L'Etat refuse de dévoiler les contrats de ses commandes de masques au nom du «secret des affaires»
L'Etat a rejeté la requête de Médiapart d'avoir accès aux documents. Impossible de savoir quand et pour quelle quantités les commandes ont été passées, ni dans quelles conditions ont été signés ces contrats d'un montant de 2,55 milliards d'euros.
Médiapart a annoncé avoir saisi le 12 juin la Commission d’accès aux documents administratifs (Cada), afin de contraindre l’agence Santé publique France (SPF) à dévoiler le contenu des contrats de masques chirurgicaux et FFP2 que celle-ci a passé auprès de ses fournisseurs chinois.

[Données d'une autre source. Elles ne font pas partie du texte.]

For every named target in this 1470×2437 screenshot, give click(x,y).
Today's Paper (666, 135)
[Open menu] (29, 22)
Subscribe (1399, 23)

Cette saisine fait suite au refus de SPF de fournir ces documents, signifié par l'agence à Médiapart le 5 juin dernier. Pour justifier cette décision, SPF, qui dépend du ministère de la Santé, avait invoqué le secret des affaires : «Les contrats d’achats de masques sont confidentiels car ils relèvent du secret des affaires, nous ne sommes pas en mesure de transmettre de tels documents.»
Or d'après le média d'investigation, l'accès à ces documents est essentiel «au nom de la transparence sur la politique de santé publique». Médiapart rappelle en effet que les montants des contrats sont faramineux (2,55 milliards d’euros, selon le rapport d’étape de la mission d’information de l’Assemblée nationale publié le 3 juin, pour un total de 3,42 milliards de masques), et que les conditions financières dans lesquelles ils ont été signés demeurent opaques.
Qui plus est, ces documents permettent de savoir à quel moment les commandes ont été passées par le SPF à la demande du ministère, et pour quelle quantité. Une information qui permet de comprendre «comment les autorités se sont organisées pour répondre à la pénurie de masques» relève Médiapart.
Le média d'investigation ne se berce toutefois pas d'illusion quant aux chances de voir sa demande aboutir, rappelant l'épisode du Lévothyrox lors duquel l'Etat s'était déjà opposé à la transmission d'informations au nom du même secret des affaires. Un refus tout ce qu'il y a de plus légal, notamment grâce à la controversée loi sur le secret des affaires, introduite dans le droit français en 2018 par la ministre de la Justice Nicole Belloubet. Adoptée avec pour objectif de «protéger les entreprises contre le pillage d'innovations, lutter contre la concurrence déloyale» selon la garde des Sceaux, son application «met aujourd’hui directement en cause le droit de savoir des citoyens», rétorque le média d'investigation.